What the task requires: The required output is the stretch from the line containing "Open Brave Shields panel" through the line containing "Enable the HeadPhone SoundID bypass mapping" in the records below, unaltered and with no pictures.

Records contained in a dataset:

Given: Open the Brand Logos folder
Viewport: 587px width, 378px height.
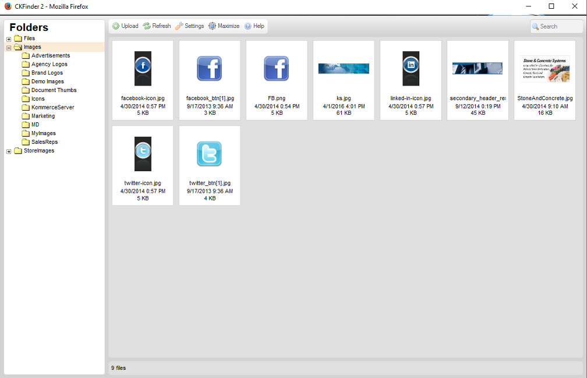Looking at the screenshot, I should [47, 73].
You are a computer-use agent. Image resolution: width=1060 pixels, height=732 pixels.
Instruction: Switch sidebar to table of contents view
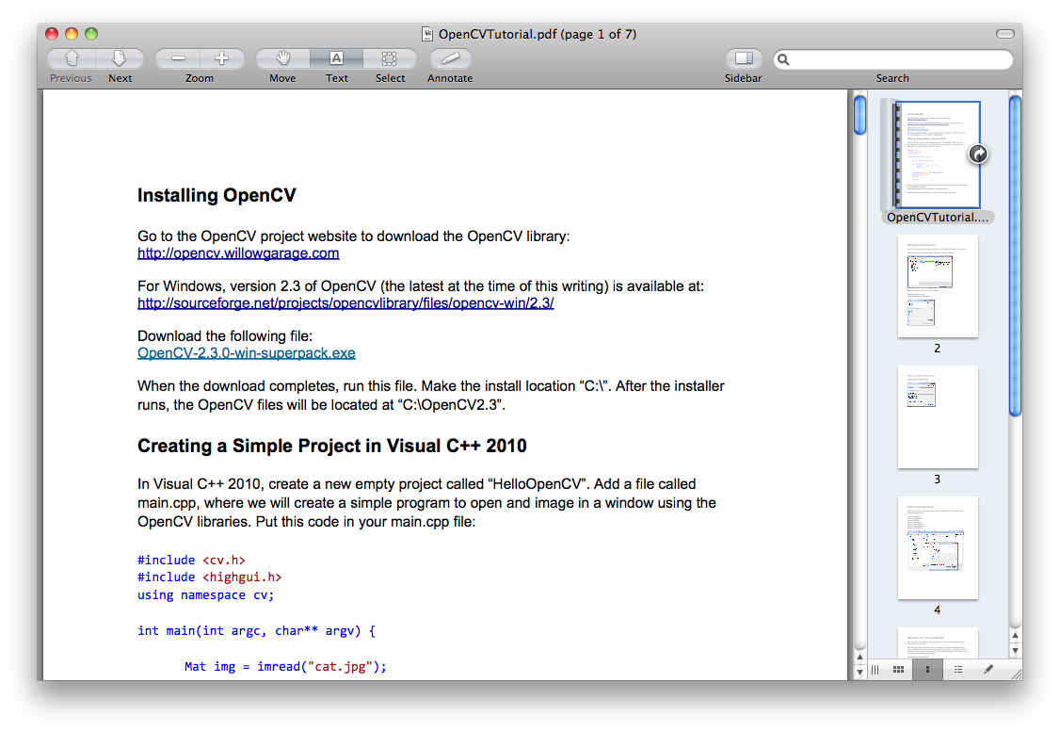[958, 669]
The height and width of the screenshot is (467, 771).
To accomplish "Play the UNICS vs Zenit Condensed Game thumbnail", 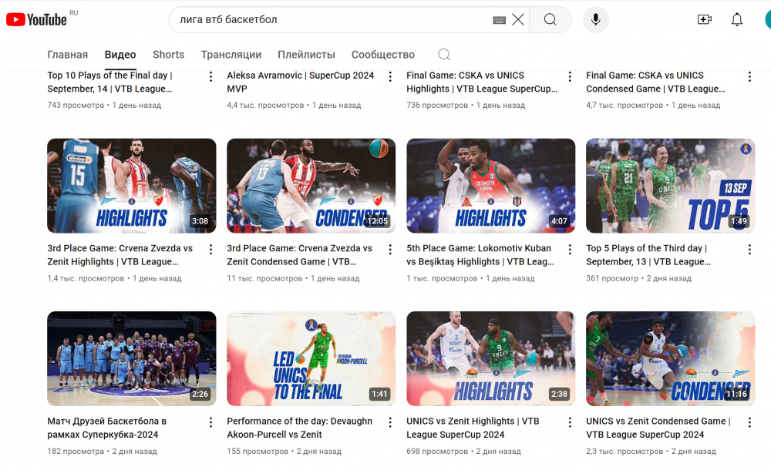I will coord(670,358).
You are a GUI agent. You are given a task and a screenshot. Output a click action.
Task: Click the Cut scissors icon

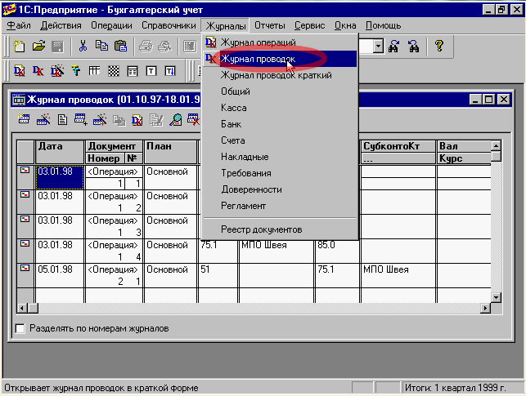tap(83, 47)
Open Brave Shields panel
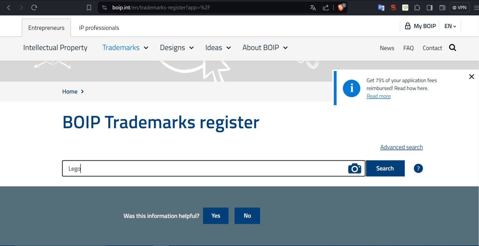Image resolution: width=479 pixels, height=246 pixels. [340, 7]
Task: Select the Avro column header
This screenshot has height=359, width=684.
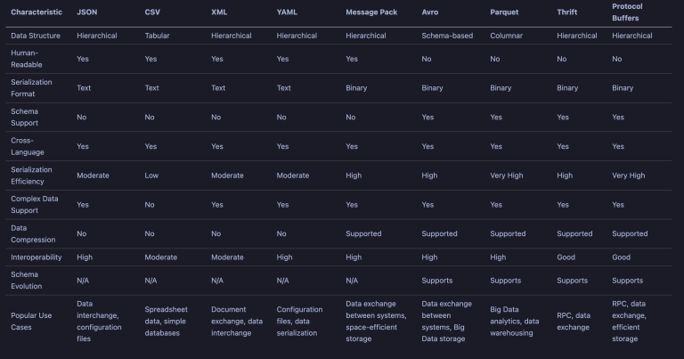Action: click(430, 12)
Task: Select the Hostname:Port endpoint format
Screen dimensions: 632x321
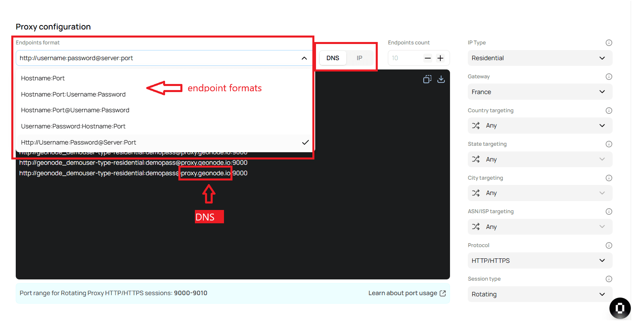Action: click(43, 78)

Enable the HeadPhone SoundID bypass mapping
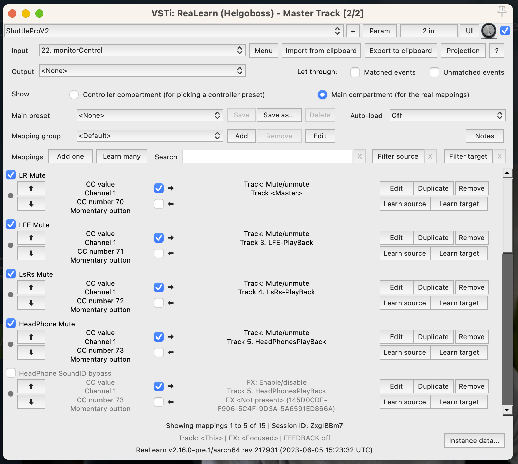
---
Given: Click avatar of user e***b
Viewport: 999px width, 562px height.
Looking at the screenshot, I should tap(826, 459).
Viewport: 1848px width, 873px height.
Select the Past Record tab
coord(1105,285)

Answer to the problem:
Open Brave Shields panel
Image resolution: width=479 pixels, height=246 pixels. [340, 7]
Task: Select the Avro column header
This screenshot has height=359, width=684.
Action: click(430, 12)
Task: Select the Hostname:Port endpoint format
Screen dimensions: 632x321
Action: click(43, 78)

Enable the HeadPhone SoundID bypass mapping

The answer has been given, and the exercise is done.